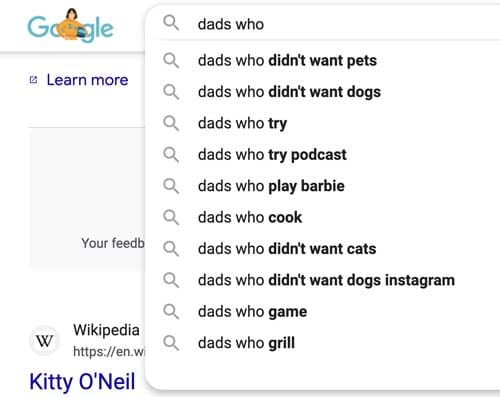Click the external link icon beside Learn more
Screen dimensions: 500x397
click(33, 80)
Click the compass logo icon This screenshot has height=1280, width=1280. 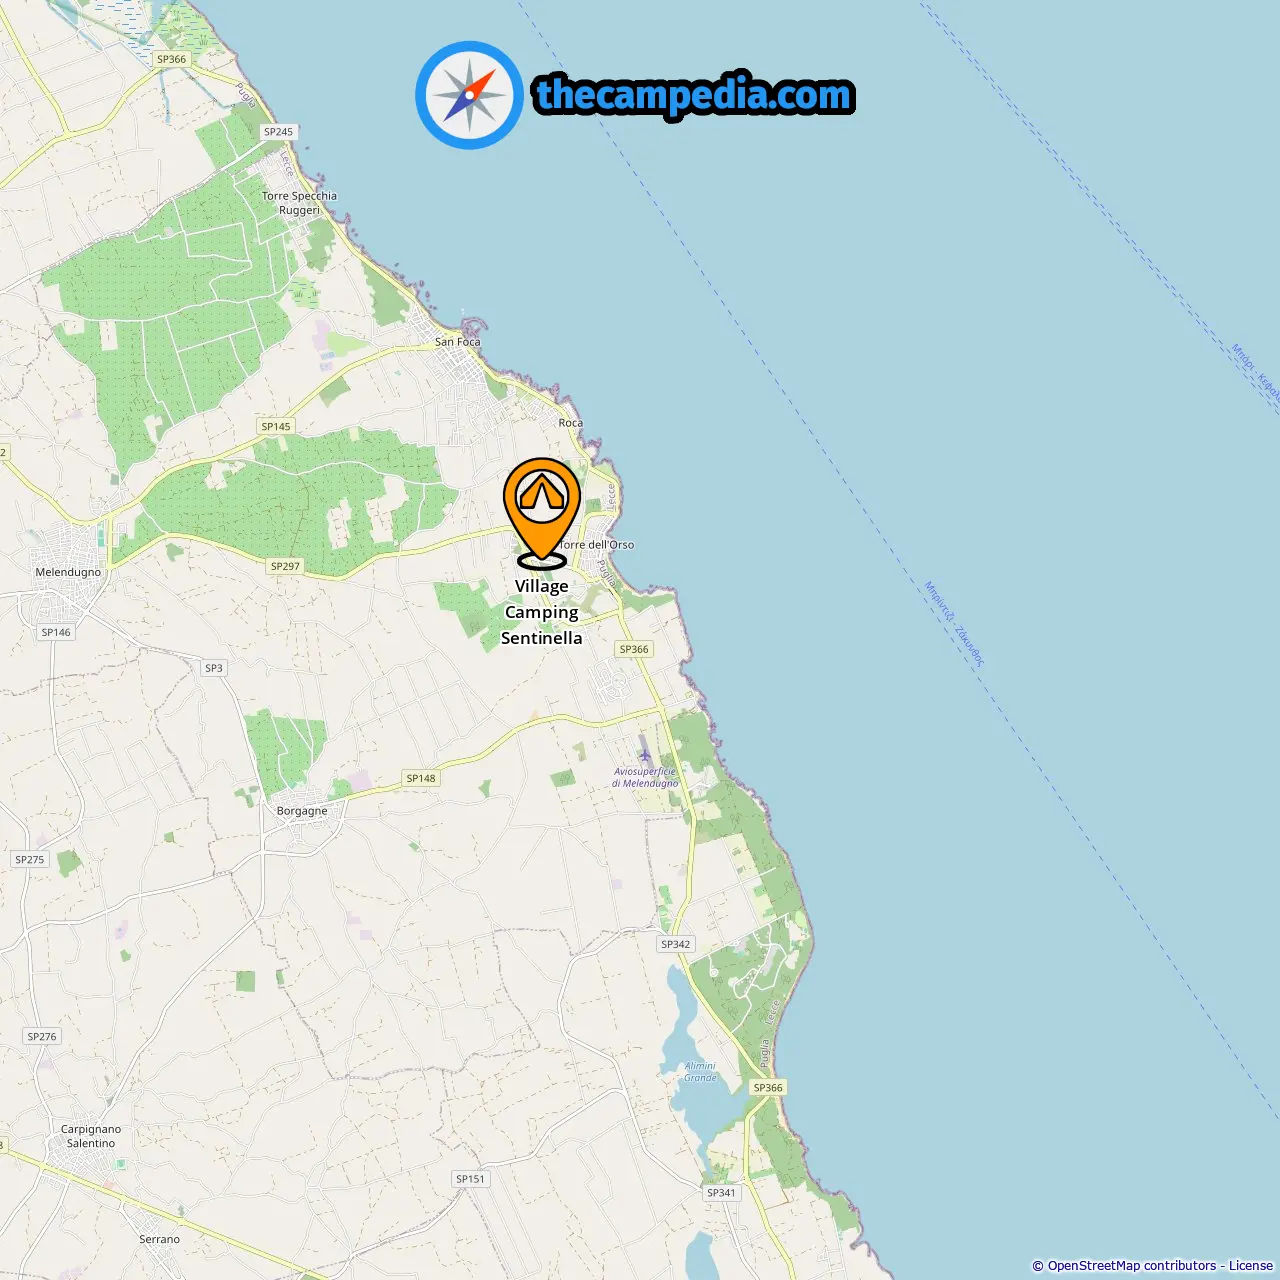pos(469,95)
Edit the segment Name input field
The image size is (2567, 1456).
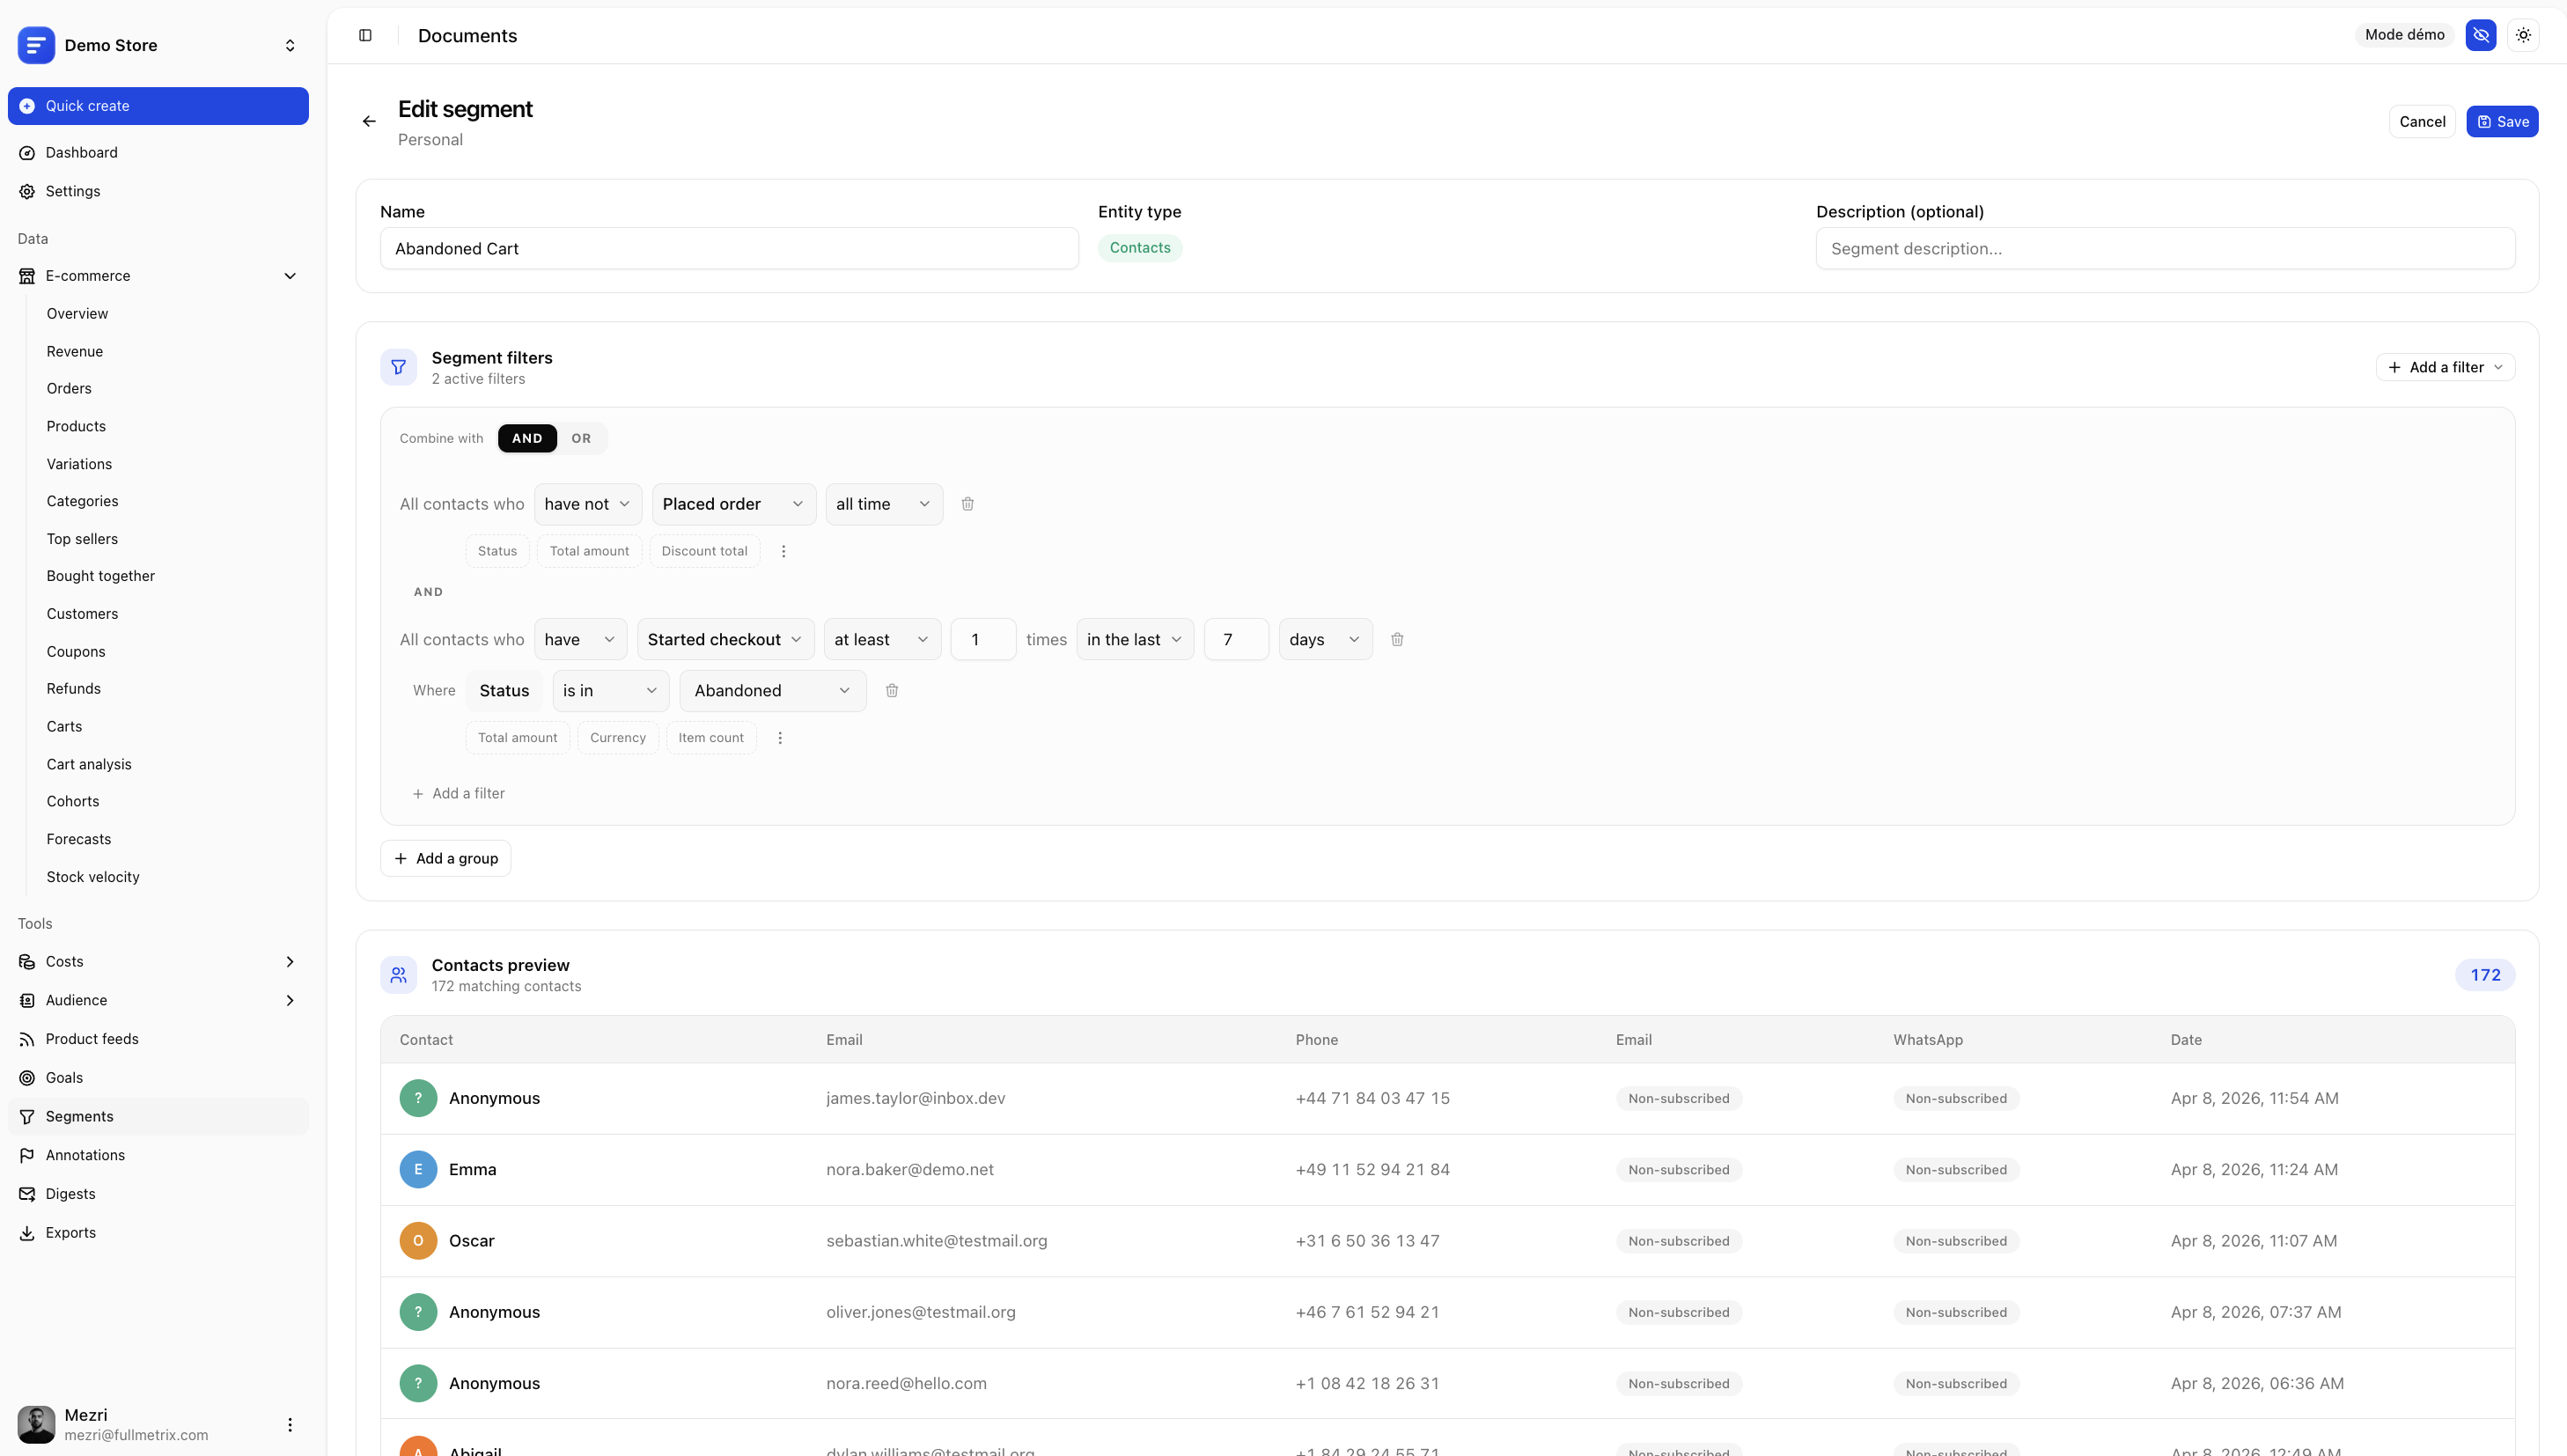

▶ [Requirements]:
Rewrite the items from the line containing "Edit the segment Name input field" through the end, substituting "text box" for "input field" and changing nothing else. Leave the pictures out.

▶ [Task response]:
Edit the segment Name text box
The image size is (2567, 1456).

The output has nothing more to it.